Eu tinha o hábito de chamar as pessoas de negrinho e negrinha. Sei de quem peguei isso. Da Mariana Bertolucci. Nós trabalhávamos juntos na redação e saíamos, em alegre bando, todas as noites, de segunda a segunda. Pois a Mariana tratava os amigos assim, negrinho, negrinha, e eu achava aquilo carinhoso e, quando vi, falava igual.
Até que, uma tarde, fui ao bar da redação e, depois de ser servido pela atendente, agradeci:
- Obrigado, negrinha.
Percebi na hora que ela estremeceu. Só então, por Deus, só então reparei que ela era negra. Não negra, negra; mais para mulata, ou, como se diz hoje, "parda", uma bonita pele, cor de café com leite. Ela não reclamou, mas, por sua expressão, ficou evidente que estava incomodada. Pensei em dar alguma explicação, mas não senti abertura para fazer qualquer comentário. Assim, voltei para a minha mesa com o meu café.

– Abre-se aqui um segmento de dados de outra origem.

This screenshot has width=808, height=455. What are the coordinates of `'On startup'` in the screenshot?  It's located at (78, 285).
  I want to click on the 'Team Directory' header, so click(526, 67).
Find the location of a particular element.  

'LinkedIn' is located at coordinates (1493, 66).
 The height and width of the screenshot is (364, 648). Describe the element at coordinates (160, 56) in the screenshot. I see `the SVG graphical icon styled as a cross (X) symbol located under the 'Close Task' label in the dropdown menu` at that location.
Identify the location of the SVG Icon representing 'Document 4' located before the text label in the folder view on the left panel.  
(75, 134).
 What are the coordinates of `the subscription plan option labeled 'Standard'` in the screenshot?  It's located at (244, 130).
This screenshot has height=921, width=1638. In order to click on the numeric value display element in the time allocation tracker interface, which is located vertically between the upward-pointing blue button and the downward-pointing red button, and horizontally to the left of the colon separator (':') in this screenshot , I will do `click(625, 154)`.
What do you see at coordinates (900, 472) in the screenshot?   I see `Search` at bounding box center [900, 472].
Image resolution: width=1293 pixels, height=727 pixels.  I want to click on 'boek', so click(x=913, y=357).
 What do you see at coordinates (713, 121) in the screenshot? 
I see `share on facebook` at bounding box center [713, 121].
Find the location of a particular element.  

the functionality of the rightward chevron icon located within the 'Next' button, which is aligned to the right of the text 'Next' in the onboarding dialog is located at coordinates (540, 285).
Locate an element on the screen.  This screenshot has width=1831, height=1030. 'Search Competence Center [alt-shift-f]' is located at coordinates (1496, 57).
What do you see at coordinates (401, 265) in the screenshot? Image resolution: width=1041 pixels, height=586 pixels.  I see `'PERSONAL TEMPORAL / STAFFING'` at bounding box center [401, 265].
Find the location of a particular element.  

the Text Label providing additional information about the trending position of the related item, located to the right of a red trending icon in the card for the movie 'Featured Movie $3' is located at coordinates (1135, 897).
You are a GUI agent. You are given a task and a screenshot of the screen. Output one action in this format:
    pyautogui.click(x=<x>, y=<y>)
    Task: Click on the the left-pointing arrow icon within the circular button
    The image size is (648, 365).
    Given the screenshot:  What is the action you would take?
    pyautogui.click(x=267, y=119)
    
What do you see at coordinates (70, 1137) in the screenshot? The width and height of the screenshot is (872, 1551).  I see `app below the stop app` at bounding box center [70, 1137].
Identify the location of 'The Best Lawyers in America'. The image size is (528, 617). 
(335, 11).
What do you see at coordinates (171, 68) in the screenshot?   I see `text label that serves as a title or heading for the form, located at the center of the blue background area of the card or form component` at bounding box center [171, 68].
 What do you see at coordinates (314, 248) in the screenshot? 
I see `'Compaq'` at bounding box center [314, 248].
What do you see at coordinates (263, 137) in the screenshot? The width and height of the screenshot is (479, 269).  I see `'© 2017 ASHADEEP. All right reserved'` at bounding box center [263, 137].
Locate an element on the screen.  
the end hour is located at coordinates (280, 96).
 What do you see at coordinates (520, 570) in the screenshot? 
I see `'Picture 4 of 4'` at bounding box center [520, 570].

Só que aquilo começou a me afligir. Tenho repugnância por tudo que possa remeter a racismo. Pensar que alguém podia achar que tivesse cometido um ato racista me inquietava. Tentei esquecer o assunto, mas as horas passavam e aquela ponta de chateação vez em quando retornava e me espetava o peito. Decidi: vou lá falar com ela, vou dizer que chamo todo mundo de negrinho, seja branco, negro, japonês, cafuzo ou mameluco. Marchei até o bar.
Ela já tinha saído.
Foi uma frustração, não consegui me redimir.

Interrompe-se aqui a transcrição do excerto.